In the course of their divorces, a lot of people — especially women — ask me what they should do with all the mementos they’ve collected during their marriage and the time leading up to it when they were falling in love. They’re usually talking about photos with their ex (the first item that comes to mind), and after that, souvenirs they’ve collected from their travels, as well as jewelry, handbags and other gifts their spouse gave them over the years.

Ask a group for advice, and you’ll get one of four different answers for whatever objects are in question: leave it where it is, pack it up for safekeeping, sell it (if it has a market value) or throw it away. The thing is, how you feel about these items can change over time. It’s why I suggest asking yourself the following questions before making a decision you might regret.

How does seeing it make you feel today?

Emotions during a divorce are often at their most raw, and what can set them off can be unpredictable. Photos, especially, tend to evoke strong feelings, so having framed images of anniversary parties and sunsets in tropical locations all around your home can become a constant reminder of what’s changed in your life.

If you’re having a visceral reaction to certain objects, it can help to remove them from sight, at least for now. That being said, your children’s bedrooms should remain their space and not be cleansed of keepsakes that remind them of their family experiences.

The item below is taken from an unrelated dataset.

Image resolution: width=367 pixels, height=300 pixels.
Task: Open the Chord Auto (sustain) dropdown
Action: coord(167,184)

Depending on the child’s age, you may also choose to relocate a few items from common areas to spaces they occupy exclusively, such as a rec room, bedroom or kids-only bathroom. Don’t forget to ask the child first before making additions if they're old enough to express their opinion.

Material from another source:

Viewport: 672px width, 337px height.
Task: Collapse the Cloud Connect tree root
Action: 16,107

Do you think you might want it later?

Feelings change as a divorce progresses and after it has been finalized. I’ve seen plenty of spouses who couldn’t last more than a few minutes in the same room without arguing become not only strong co-parents, but also good friends once they adjusted to living apart.

Though you may not anticipate that happening, anything is possible. Meaning, you may want that painting you and your spouse bought for your home while vacationing in Italy, or the watch your ex bought you for your 40th birthday.

Keep in mind that you may want to keep something, whether it reminds you of your ex or not, simply because you like it. There’s no hard-and-fast rule that you have to purge your home or your life of everything from your past.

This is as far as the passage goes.